Parts of the exercise:
a) Please copy the Radixor benchmarking document word for word from "Radixor/docs/benchmarking.md" to "the results responsibly.".
b) Write the next part of the Radixor benchmarking document, starting after its final sentence.

Passage provided:

-- Opening Marker --

Radixor/docs/benchmarking.md

# Benchmarking

Radixor includes a JMH benchmark suite for both the internal algorithmic core and a side-by-side English comparison against the Snowball Porter stemmer family.

This document explains what is benchmarked, how to run it, and how to interpret the results responsibly.

## Scope

The benchmark suite currently covers two categories:

- Radixor core operations
- English stemmer comparison on the same token workload

The comparison benchmark processes the same deterministic English token stream through:

- Radixor with bundled `US_UK_PROFI`
- Snowball original Porter
- Snowball English, commonly referred to as Porter2

The purpose of the comparison is throughput measurement on identical input. It is not intended to prove linguistic equivalence between the compared stemmers.

-- Closing Marker --

Exercise data:
-- Opening Marker --

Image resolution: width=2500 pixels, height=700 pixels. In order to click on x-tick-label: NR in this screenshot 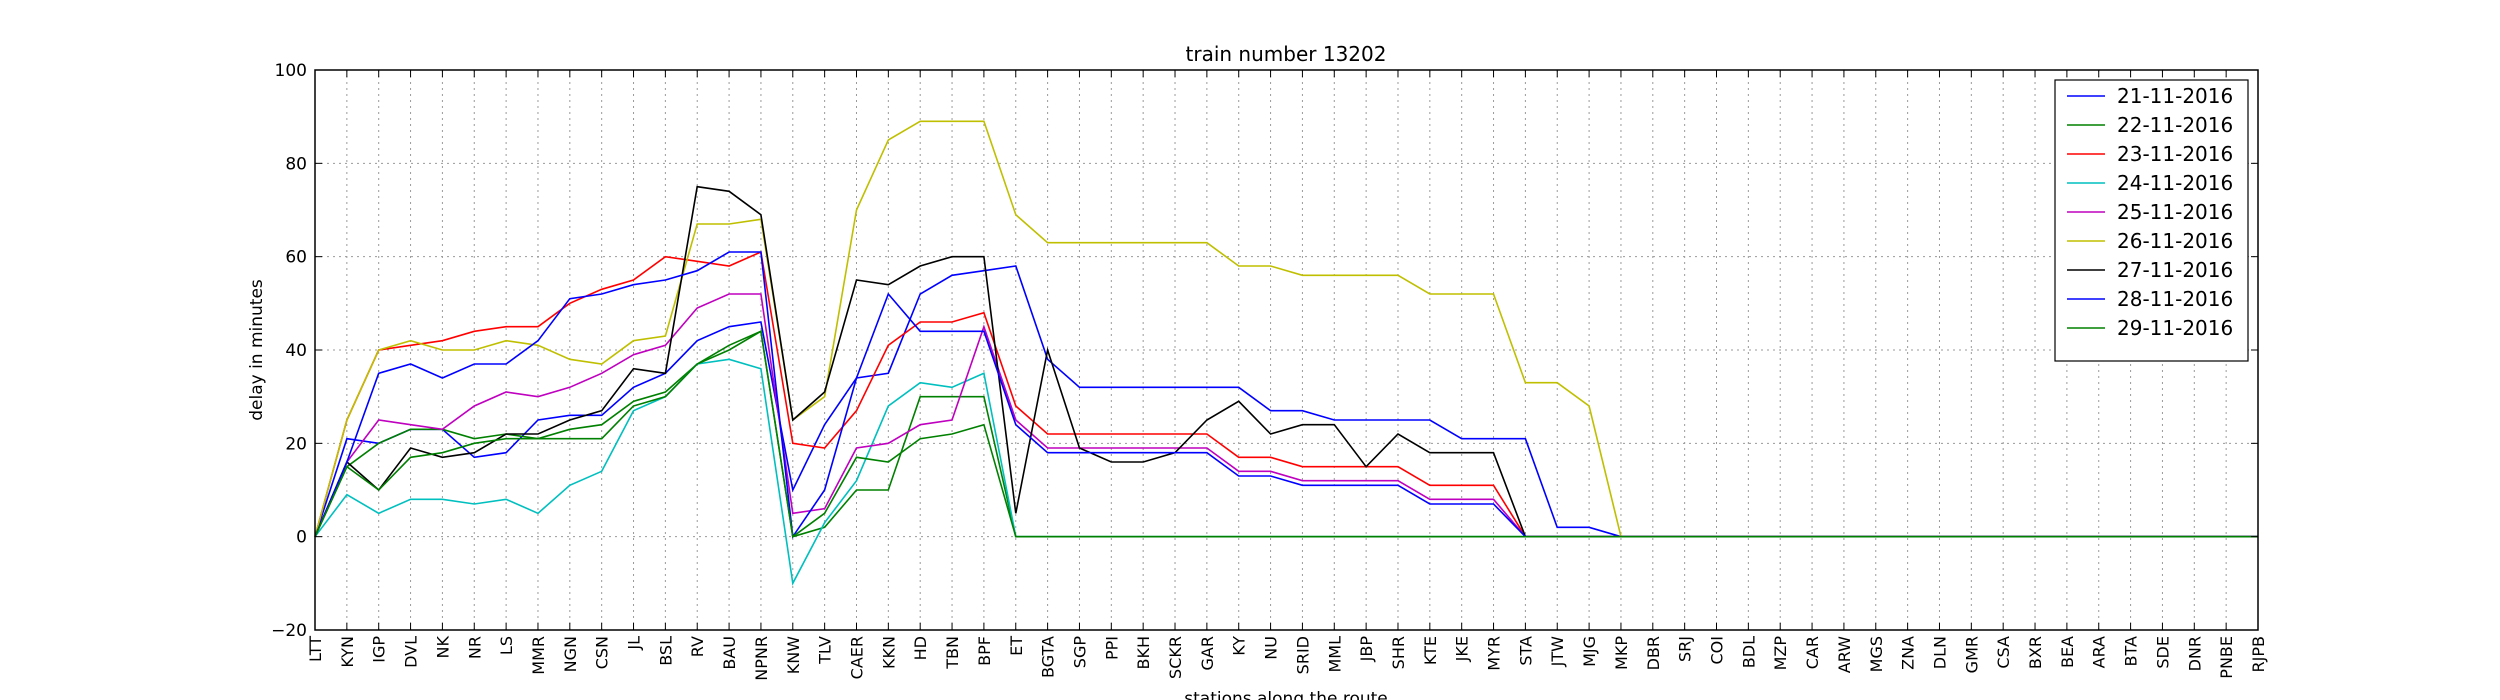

-- Closing Marker --

Responses per task:
a)
Radixor/docs/benchmarking.md

# Benchmarking

Radixor includes a JMH benchmark suite for both the internal algorithmic core and a side-by-side English comparison against the Snowball Porter stemmer family.

This document explains what is benchmarked, how to run it, and how to interpret the results responsibly.

b)
## Current snapshot

A recent JMH run on JDK 21.0.10 with JMH 1.37, one thread, three warmup iterations, and five measurement iterations produced the following approximate throughput ranges:

| Workload | Radixor `US_UK_PROFI` | Snowball Porter | Snowball English |
| --- | ---: | ---: | ---: |
| About 12,000 generated tokens | 30.99 M tokens/s | 8.21 M tokens/s | 5.46 M tokens/s |
| About 60,000 generated tokens | 32.25 M tokens/s | 8.02 M tokens/s | 5.11 M tokens/s |

On that workload, Radixor is approximately:

- 4 times faster than Snowball original Porter
- 6 times faster than Snowball English

These values are workload- and environment-dependent. Treat them as measured results for the documented benchmark setup, not as universal constants.

## Benchmark classes

The main benchmark classes are under `src/jmh/java/org/egothor/stemmer/benchmark`.

Relevant classes include:

- `FrequencyTrieLookupBenchmark`
- `FrequencyTrieCompilationBenchmark`
- `EnglishStemmerComparisonBenchmark`

The English comparison benchmark uses the bundled Radixor English resource and the official Snowball Java distribution integrated into the JMH source set.

## Workload design

The English comparison benchmark uses a deterministic generated corpus rather than an uncontrolled ad hoc text sample.

The workload intentionally mixes:

- simple inflections
- common derivational forms
- US and UK spelling families
- lexical forms appropriate for `US_UK_PROFI`

This design keeps runs reproducible across environments and avoids accidental drift caused by changing external corpora.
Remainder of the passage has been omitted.